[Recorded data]
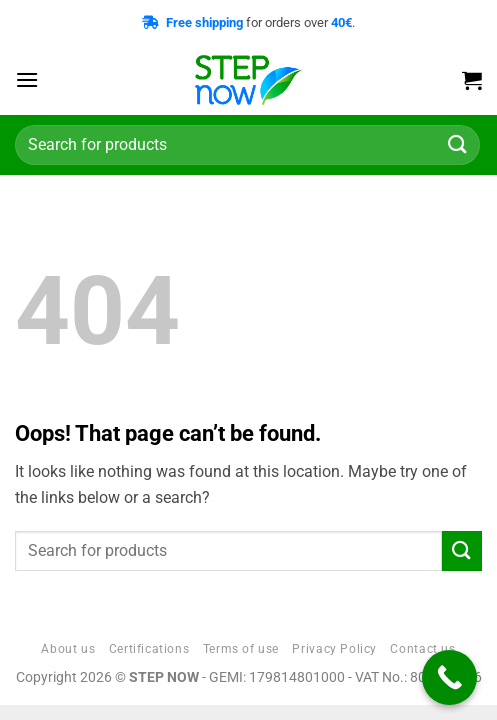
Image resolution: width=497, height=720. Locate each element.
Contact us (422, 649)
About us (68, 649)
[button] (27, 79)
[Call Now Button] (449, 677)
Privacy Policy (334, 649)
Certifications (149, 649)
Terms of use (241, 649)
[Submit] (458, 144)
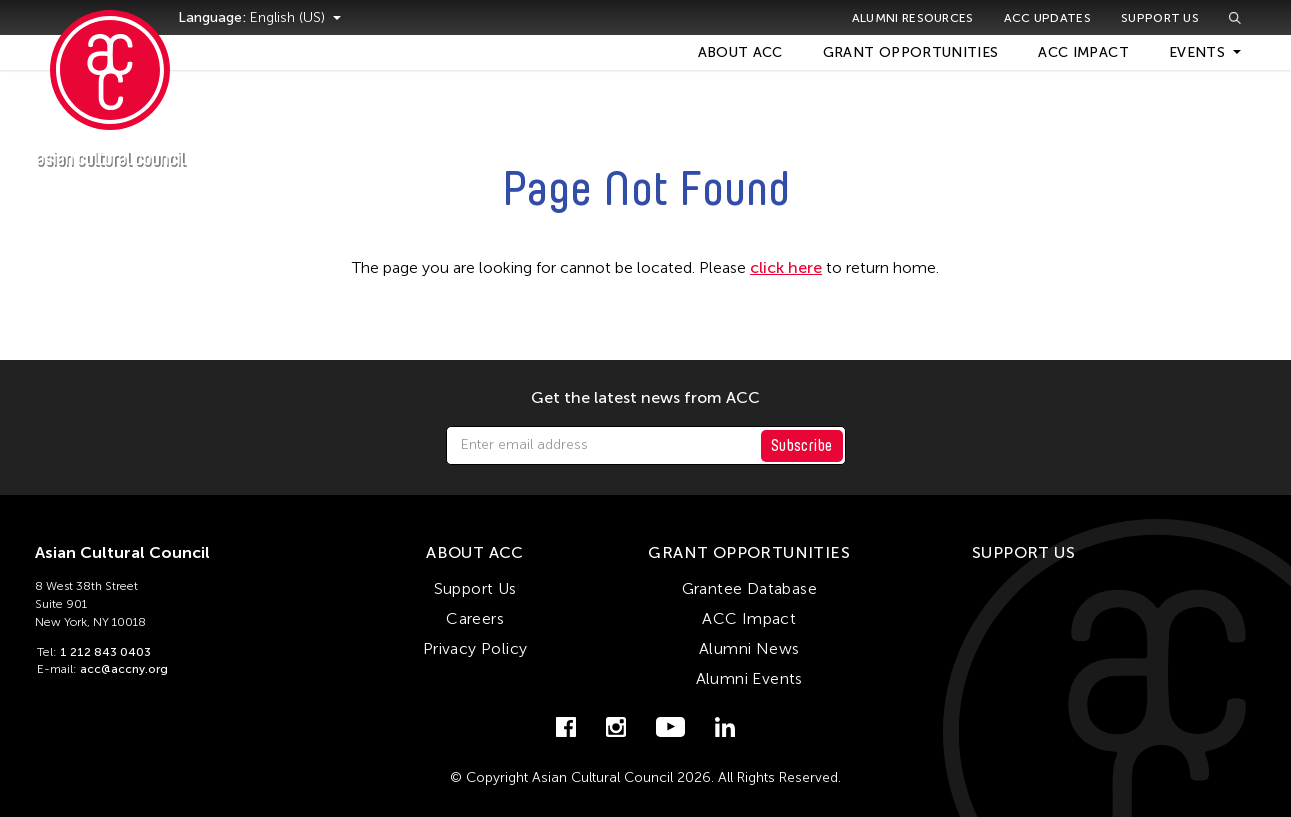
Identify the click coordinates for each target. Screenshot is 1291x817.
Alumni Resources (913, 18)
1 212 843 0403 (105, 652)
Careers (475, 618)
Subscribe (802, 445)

# What the task asks:
Quote every row above word for word, leaving out the picture lines.

# Finished answer:
Image resolution: width=497, height=720. Locate each element.
Contact us (422, 649)
About us (68, 649)
[button] (27, 79)
[Call Now Button] (449, 677)
Privacy Policy (334, 649)
Certifications (149, 649)
Terms of use (241, 649)
[Submit] (458, 144)
Identify the click coordinates for each target. Screenshot is 1291x817.
Alumni Resources (913, 18)
1 212 843 0403 (105, 652)
Careers (475, 618)
Subscribe (802, 445)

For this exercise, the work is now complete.